China and India are important members of the SCO. Both support Uzbekistan as the rotating chair for this year’s summit. “We hope for the greater development of the organisation,” she said. Speculation is rife about the meeting between Modi and Xi as India and China on Thursday announced the disengagement of their troops from the Patrolling Point 15 in the Gogra-Hotsprings area of eastern Ladakh in a “coordinated and planned way.” The Beijing-headquartered SCO is an eight-member economic and security bloc consisting of China, Russia, Kazakhstan, Kyrgyzstan, Tajikistan, Uzbekistan, India, and Pakistan.

The Chinese military on Friday confirmed that the troops of China and India have begun the process of disengagement from the Patrolling Point 15 in the Gogra-Hotsprings area of eastern Ladakh in a “coordinated and planned way.” Commenting on the disengagement announcement by both sides Mao said, “this is the outcome of multiple rounds of talks over a period of time between the two sides’ diplomatic and military establishments at various levels. It is conducive to peace and tranquility in the border areas.”

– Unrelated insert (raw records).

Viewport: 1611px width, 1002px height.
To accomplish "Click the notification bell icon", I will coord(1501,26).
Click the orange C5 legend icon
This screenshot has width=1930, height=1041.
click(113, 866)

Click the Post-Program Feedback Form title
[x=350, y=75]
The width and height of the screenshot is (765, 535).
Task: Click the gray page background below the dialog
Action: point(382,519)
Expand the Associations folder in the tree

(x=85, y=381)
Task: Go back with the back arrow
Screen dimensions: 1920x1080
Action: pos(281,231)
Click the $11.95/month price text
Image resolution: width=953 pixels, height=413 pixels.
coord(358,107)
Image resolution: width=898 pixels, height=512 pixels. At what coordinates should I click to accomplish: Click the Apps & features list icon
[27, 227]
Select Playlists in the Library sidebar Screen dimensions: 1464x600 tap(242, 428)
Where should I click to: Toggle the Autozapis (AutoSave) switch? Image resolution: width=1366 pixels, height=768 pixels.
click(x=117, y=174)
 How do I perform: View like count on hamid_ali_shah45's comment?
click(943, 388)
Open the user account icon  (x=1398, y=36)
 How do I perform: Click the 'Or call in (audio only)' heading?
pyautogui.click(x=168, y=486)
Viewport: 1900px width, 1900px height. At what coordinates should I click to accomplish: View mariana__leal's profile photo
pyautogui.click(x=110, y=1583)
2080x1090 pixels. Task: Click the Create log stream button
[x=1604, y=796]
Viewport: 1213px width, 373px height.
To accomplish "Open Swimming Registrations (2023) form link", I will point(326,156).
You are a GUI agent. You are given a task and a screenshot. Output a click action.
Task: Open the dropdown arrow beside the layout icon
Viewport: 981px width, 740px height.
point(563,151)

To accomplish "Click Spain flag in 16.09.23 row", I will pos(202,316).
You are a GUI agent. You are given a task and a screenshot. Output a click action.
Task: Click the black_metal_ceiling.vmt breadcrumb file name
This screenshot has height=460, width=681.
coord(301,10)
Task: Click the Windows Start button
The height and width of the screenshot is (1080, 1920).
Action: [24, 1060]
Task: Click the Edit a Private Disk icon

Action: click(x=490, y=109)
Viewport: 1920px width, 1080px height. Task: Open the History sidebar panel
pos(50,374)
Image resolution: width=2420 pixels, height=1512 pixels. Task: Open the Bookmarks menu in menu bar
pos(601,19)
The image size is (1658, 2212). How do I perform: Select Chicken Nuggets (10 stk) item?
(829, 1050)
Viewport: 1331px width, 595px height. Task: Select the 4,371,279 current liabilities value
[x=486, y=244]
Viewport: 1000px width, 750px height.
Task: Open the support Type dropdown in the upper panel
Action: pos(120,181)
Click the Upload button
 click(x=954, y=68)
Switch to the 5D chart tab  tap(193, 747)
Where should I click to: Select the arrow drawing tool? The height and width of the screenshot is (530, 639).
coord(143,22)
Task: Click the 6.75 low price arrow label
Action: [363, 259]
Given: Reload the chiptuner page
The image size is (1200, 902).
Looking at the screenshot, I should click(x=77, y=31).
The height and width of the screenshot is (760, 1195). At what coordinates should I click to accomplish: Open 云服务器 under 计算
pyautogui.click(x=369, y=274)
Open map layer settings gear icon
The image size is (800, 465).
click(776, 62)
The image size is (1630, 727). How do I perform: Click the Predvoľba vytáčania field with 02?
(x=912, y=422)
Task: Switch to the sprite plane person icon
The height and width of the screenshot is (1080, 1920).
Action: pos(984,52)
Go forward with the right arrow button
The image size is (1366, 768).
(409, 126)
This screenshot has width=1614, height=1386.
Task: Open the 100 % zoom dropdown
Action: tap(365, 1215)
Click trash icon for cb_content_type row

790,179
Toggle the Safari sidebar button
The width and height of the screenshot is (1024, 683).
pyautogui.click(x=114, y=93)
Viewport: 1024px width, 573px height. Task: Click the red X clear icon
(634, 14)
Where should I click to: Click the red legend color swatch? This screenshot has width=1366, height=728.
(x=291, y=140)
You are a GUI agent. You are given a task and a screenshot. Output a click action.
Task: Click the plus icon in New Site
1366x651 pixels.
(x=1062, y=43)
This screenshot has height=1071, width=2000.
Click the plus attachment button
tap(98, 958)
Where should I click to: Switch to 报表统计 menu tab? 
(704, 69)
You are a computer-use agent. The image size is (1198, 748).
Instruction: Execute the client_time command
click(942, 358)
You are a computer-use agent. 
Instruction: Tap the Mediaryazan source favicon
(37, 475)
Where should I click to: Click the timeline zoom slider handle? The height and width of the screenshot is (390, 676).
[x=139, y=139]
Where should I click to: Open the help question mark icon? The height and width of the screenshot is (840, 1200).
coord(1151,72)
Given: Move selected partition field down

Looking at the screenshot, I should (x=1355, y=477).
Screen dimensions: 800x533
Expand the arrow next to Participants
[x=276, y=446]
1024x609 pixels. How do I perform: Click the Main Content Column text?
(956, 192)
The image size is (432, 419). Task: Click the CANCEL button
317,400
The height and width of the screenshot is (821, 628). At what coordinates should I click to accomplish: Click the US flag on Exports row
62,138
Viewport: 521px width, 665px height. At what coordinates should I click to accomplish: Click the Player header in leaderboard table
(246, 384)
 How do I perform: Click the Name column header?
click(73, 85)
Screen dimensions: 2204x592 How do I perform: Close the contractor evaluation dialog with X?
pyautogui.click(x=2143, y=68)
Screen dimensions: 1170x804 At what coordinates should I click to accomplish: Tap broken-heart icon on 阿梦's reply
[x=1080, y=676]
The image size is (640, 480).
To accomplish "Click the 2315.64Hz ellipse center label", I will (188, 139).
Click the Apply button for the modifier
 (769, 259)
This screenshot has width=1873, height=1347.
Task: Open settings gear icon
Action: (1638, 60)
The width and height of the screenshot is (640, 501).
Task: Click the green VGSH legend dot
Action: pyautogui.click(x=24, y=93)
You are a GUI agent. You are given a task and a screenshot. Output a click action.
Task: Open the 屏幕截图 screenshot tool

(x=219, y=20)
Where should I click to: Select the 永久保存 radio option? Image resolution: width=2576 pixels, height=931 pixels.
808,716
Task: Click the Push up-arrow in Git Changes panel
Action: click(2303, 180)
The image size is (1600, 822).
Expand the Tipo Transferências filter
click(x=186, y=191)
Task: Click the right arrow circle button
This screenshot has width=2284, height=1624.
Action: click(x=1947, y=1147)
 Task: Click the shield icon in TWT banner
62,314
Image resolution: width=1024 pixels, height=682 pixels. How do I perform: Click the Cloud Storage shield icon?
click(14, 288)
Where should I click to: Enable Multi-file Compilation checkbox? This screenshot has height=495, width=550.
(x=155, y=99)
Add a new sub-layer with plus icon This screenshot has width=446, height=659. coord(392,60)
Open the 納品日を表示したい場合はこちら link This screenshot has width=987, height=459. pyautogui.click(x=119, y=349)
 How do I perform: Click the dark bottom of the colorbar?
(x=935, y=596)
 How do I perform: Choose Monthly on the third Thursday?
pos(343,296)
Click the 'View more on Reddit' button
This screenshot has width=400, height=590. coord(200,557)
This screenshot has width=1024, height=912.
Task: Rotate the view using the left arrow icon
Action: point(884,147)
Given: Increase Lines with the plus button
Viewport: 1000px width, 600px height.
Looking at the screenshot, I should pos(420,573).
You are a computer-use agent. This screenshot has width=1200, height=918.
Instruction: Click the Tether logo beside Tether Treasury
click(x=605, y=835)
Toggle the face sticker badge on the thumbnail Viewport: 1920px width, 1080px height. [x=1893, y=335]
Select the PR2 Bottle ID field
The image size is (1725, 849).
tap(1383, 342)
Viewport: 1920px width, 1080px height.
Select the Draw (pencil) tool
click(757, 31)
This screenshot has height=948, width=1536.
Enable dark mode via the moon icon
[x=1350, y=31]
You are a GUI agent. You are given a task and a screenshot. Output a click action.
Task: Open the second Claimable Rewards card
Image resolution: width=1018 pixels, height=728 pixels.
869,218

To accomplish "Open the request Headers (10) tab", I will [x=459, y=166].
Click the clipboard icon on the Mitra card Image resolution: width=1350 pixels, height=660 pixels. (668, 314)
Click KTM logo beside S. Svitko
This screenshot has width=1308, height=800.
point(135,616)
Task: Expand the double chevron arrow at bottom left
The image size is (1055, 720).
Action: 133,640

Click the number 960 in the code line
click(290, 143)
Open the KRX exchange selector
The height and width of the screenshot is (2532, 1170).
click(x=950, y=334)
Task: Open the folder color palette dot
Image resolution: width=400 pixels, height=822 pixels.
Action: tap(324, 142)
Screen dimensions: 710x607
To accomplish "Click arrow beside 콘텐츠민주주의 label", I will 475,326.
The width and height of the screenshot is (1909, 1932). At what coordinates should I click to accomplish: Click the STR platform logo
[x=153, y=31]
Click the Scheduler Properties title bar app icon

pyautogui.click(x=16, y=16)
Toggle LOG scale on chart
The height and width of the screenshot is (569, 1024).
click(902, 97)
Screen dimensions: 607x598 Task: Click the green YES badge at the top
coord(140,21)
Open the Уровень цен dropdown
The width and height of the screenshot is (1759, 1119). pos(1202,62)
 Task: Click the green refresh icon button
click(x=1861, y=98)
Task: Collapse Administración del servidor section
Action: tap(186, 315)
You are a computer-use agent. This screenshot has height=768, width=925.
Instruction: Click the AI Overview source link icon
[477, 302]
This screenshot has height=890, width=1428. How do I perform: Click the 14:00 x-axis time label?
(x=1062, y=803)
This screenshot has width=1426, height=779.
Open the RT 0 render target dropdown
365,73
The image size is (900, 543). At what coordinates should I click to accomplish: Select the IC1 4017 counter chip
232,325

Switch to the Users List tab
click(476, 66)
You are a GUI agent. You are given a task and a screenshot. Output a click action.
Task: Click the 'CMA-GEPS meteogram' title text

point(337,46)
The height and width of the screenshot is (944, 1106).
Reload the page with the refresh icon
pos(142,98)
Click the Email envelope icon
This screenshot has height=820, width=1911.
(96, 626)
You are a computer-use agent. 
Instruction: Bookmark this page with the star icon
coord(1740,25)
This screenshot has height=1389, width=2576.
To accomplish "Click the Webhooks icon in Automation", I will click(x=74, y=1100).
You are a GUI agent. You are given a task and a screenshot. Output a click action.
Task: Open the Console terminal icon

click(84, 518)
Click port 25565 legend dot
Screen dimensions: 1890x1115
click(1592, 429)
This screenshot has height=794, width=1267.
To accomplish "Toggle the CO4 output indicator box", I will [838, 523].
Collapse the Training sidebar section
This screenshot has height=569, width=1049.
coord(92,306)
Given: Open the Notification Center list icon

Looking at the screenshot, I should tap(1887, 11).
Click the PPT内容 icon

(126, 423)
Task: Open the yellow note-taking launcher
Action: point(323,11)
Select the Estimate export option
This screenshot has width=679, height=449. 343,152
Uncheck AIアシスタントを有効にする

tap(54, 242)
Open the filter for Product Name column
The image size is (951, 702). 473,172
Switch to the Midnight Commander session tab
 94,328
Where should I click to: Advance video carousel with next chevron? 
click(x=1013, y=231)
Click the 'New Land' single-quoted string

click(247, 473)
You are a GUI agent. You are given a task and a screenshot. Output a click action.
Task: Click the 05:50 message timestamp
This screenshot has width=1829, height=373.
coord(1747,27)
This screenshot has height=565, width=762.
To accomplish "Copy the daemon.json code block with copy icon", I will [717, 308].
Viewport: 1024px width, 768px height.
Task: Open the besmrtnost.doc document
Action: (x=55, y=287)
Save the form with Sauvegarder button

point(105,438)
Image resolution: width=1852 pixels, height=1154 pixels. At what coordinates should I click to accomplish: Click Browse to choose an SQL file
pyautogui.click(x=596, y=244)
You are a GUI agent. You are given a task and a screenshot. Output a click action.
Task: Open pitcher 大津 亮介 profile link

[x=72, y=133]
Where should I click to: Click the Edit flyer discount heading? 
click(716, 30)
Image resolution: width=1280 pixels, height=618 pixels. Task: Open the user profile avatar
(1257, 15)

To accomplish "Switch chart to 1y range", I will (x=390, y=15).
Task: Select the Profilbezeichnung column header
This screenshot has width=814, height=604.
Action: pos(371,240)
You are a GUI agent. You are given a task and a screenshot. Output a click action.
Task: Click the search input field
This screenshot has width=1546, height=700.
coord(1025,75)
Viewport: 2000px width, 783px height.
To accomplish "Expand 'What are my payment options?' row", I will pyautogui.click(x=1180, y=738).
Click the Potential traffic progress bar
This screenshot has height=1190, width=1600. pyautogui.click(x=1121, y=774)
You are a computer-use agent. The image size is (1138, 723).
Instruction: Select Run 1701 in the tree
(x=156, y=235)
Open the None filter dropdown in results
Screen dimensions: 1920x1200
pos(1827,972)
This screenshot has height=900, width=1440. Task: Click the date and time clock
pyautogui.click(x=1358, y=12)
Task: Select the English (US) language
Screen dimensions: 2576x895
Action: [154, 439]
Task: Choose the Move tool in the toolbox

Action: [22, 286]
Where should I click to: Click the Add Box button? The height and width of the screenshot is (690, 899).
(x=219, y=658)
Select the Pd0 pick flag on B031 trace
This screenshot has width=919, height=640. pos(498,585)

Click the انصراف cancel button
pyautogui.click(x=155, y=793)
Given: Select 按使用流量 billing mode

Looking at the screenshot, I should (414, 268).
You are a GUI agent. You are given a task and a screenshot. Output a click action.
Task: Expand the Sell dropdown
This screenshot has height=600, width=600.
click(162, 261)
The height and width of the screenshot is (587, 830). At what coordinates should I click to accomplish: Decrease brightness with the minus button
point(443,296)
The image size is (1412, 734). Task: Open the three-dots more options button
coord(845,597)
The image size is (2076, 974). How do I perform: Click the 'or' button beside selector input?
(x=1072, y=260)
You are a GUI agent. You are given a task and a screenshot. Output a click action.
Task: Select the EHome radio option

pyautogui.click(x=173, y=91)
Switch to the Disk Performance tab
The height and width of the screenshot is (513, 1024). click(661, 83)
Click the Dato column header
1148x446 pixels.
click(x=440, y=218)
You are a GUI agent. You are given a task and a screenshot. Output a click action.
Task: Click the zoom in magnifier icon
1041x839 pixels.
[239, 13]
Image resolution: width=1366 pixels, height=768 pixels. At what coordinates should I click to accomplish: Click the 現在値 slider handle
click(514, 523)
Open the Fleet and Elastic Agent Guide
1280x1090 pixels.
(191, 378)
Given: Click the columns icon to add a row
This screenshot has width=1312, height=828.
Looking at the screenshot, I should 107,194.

Asked whether Thursday’s disengagement agreement will result in normalisation of relations she said, “the beginning of disengagement is a positive development. We hope this will help facilitate the sound and steady development of bilateral relations.” India has been consistently maintaining that peace and tranquillity along the Line of Actual Control (LAC) were important for the overall development of bilateral ties. The eastern Ladakh border standoff erupted on May 5, 2020, following a violent clash in the Pangong lake areas.